Missouri Court Of Appeals Holds Labor May Not Be Depreciated When Calculating An “Actual Cash Value” Payment

by | June, 2022 | Legal News

In property damage policies, an actual cash value(ACV) measure of damages is commonly found in both ACV policies and replacement cost policies. In replacement cost policies, an insured is entitled to an ACV payment before replacement, or even if replacement is not contemplated or complete.

Franklin v. Lexington Ins. Co., No. WD 84816, 2022 WL 2310031, at *14 (Mo. Ct. App. June 28, 2022)

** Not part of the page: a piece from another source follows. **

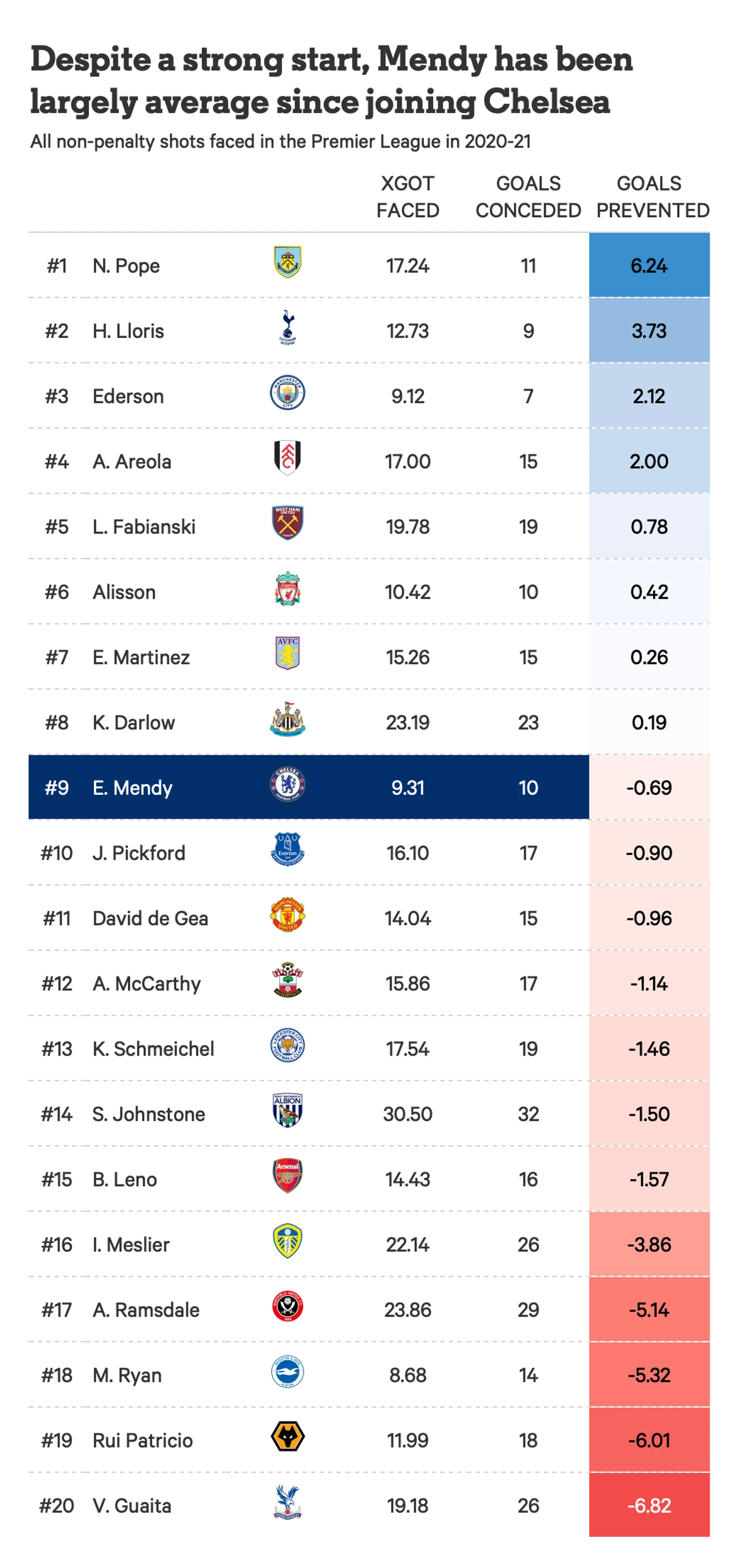This screenshot has height=1568, width=738.
Task: Click the #16 rank for I. Meslier
Action: click(x=57, y=1245)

Most policies do not define the phrase “actual cash value. Absent a definition Missouri Courts have held that the phrase means “the difference in the fair market value of the damaged property immediately before and after the loss Generally, Missouri law does not allow the replacement cost of property into evidence when calculating ACV. Absent a policy definition, or an agreement between the parties, admissible evidence on ACV should come from real estate appraisers who have determined the decrease in fair market value. However, the standard formula in calculating ACV used by all carriers is Replacement Cost Minus Depreciation (RCMD).  In Franklin, the insured and insurer had agreed to use RCMD to calculate ACV, and the carrier, over the insured’s objection, depreciated labor in arriving at the amount due the insured for the ACV payment, which the Court held was not allowed.

The Court’s favorable ruling for the insured was predicated on the fact that the Lexington policy was ambiguous on the issue of withholding labor cost depreciation from an ACV payment, and that the policy was silent on any definition for depreciation. The Court correctly explained that ordinary policyholders would not expect labor costs to be depreciated from an ACV payment. To the contrary, the Court explained, “the belief that labor does not depreciate is a plausible conception for a wealth of thoughtful, knowledgeable judges, and it is even more so for lay insureds with no special competence in property or insurance matters.” The Court did provide the guidance that if a carrier wants to depreciate labor, such a provision can be included in the policy.

The Court recognized that other state and federal jurisdictions have allowed carriers to depreciate labor but did not find that caselaw persuasive. So, for the time being, unless a policy contains within its text, a provision allowing for the depreciation of labor when calculating an ACV payment, this practice should be discontinued.